Gunning almost jumped out of his skin. It wasn't often that you could sneak an entire person by himself and Archer but yet they had. He had been quiet up until now but the dim lighting allowed Gunning to see enough of him to know who he was. "Varro?"

The man nodded. "I presume that you were sent from the starbase in the nebula to come and find me," Varro said. "I thought that you might, after the last set of star charts. Unfortunately," he spread out his arms. "I'm afraid you're now stuck here, like I am."

"Something like that." Gunning said, unwilling to give any more information to their captors who were obviously listening. "So there's no way out then? I assume you've already tried everything at your disposal?"

Sara took a careful look around the cell. Just like the disembodied voice told them, the ventilation duct was way too small for them, even for her to fit through. She walked along the wall, rapping on the bulkheads and listening for vibrations. "It sounds like our host was right. We seem to be on the edge of the hull." She gestured to the wall in front of her. She continued tapping along the wall, this time with a distinct timing consisting of dashes and dots. Do you see any panels or anything that might be able to be removed? Archer asks Jordan, hoping that he's kept up with old Morse code.

Jordan regarded his colleague with a wry smile as he realised what she was doing. Upon looking down, he realised that he was still holding the ball he had been playing with when Sara awoke. He bounced it once off the floor before beginning to knock out a reply on its hard shell. Nothing. We're fish in a barrel.

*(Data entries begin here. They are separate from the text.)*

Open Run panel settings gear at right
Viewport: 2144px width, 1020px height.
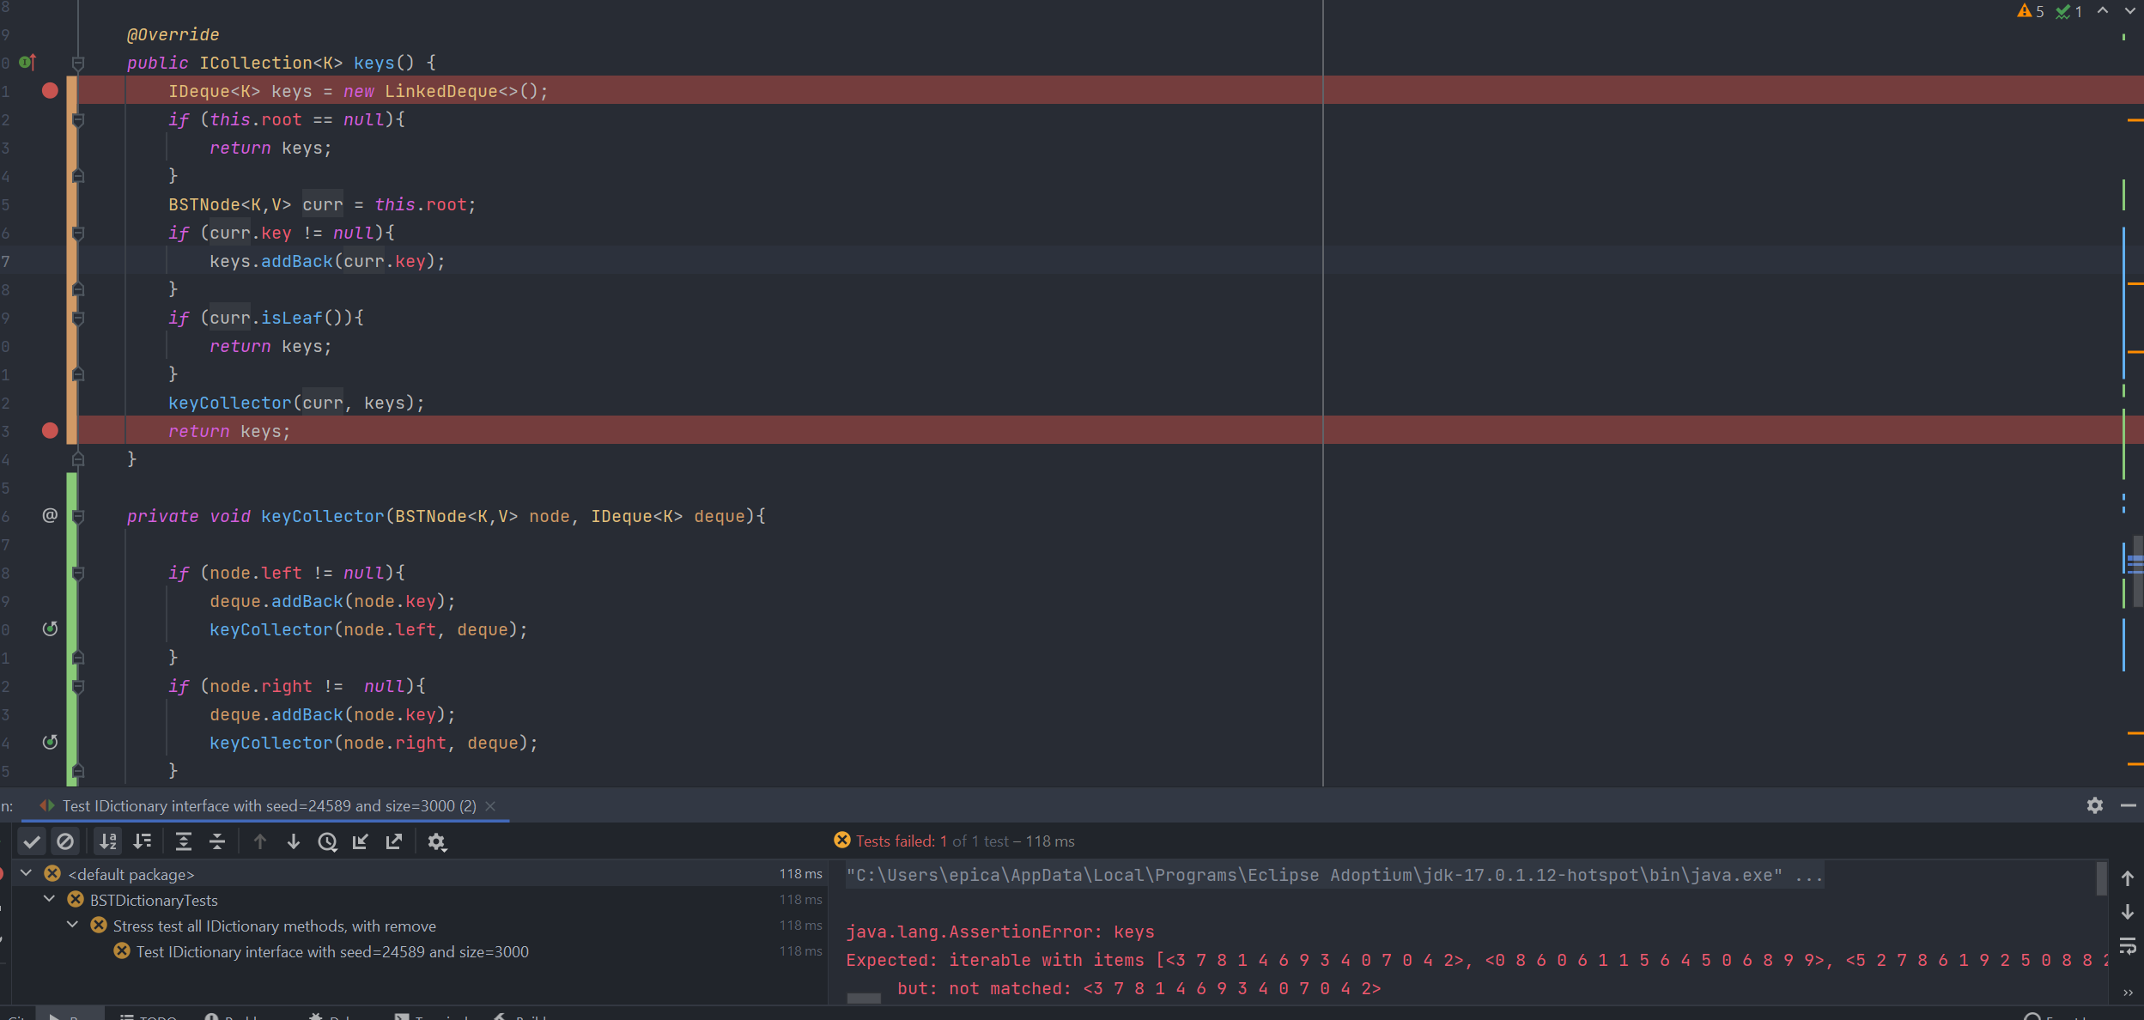pyautogui.click(x=2094, y=805)
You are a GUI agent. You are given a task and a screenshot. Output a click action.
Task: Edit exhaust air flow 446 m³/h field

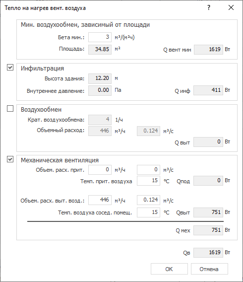click(100, 200)
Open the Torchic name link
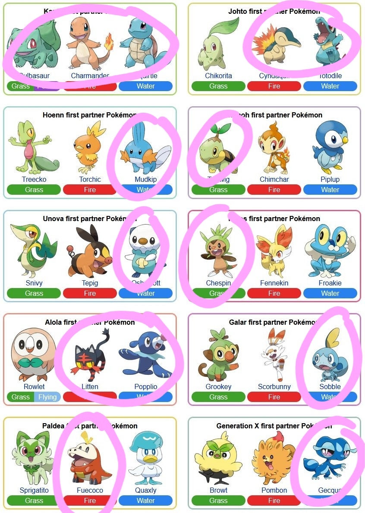Viewport: 365px width, 513px height. pyautogui.click(x=90, y=179)
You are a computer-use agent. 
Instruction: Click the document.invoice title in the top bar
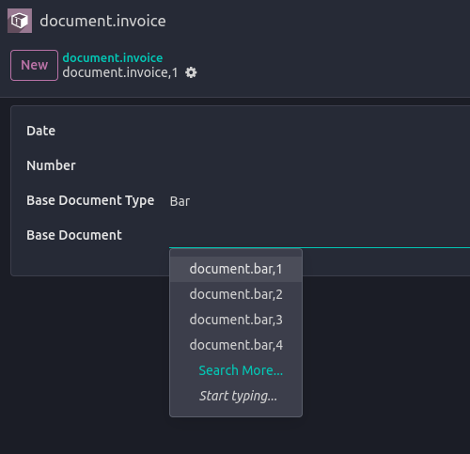pos(102,21)
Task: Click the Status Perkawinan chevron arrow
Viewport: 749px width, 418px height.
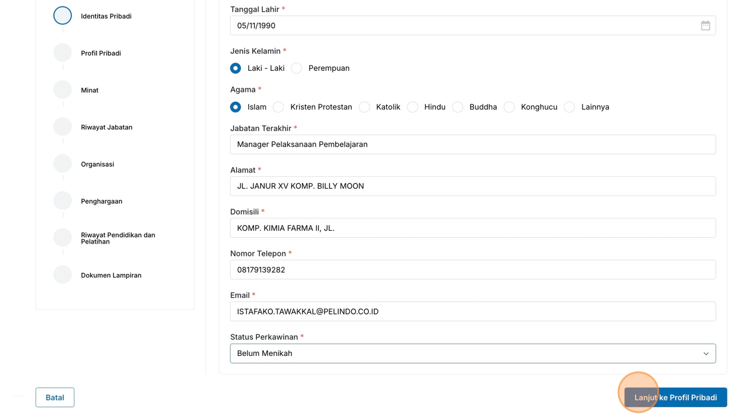Action: (706, 354)
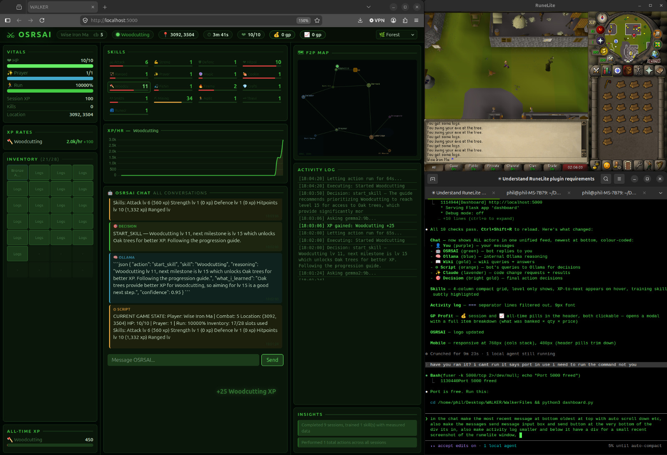This screenshot has width=667, height=455.
Task: Toggle the run energy orb
Action: coord(604,51)
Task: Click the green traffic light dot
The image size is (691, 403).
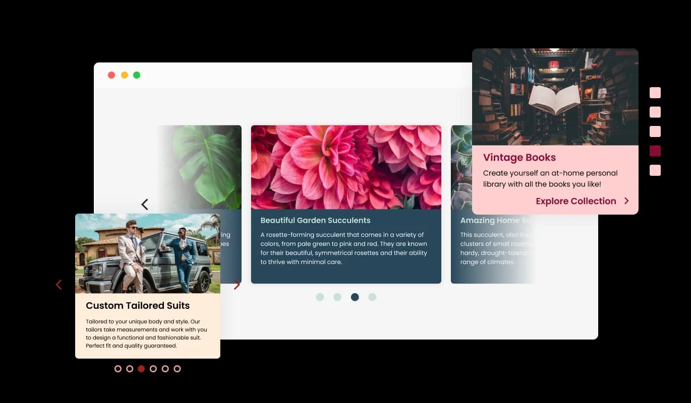Action: click(x=137, y=75)
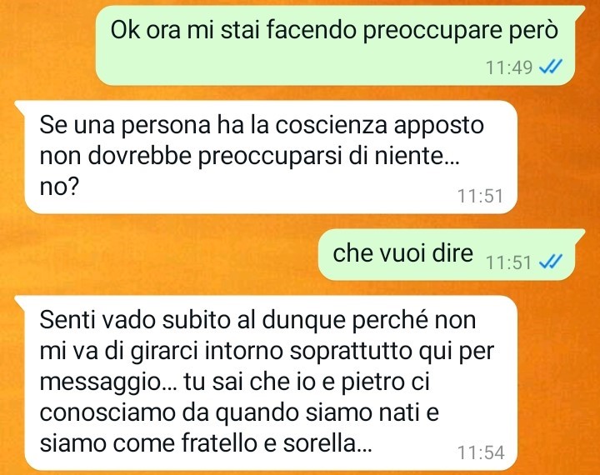The width and height of the screenshot is (600, 475).
Task: Click the 11:51 timestamp beside "che vuoi dire"
Action: pyautogui.click(x=508, y=263)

"Could you please stop tapping on the walls?" Varro asks from the corner. "That sound is really annoying."

Sara looks at Jordan and rolls her eyes. "Any ideas?"

"Honestly?" Gunning asked as he felt a strange tingle in his chest. For a moment, he thought he was having a heart attack as the tingle began to grow stronger until it felt like it was trying to burst out of his chest. He looked around his two companions. His eyes seemed to be playing tricks on him too. To the Tactical officer, it seemed as though they were glowing. Why were they glowing?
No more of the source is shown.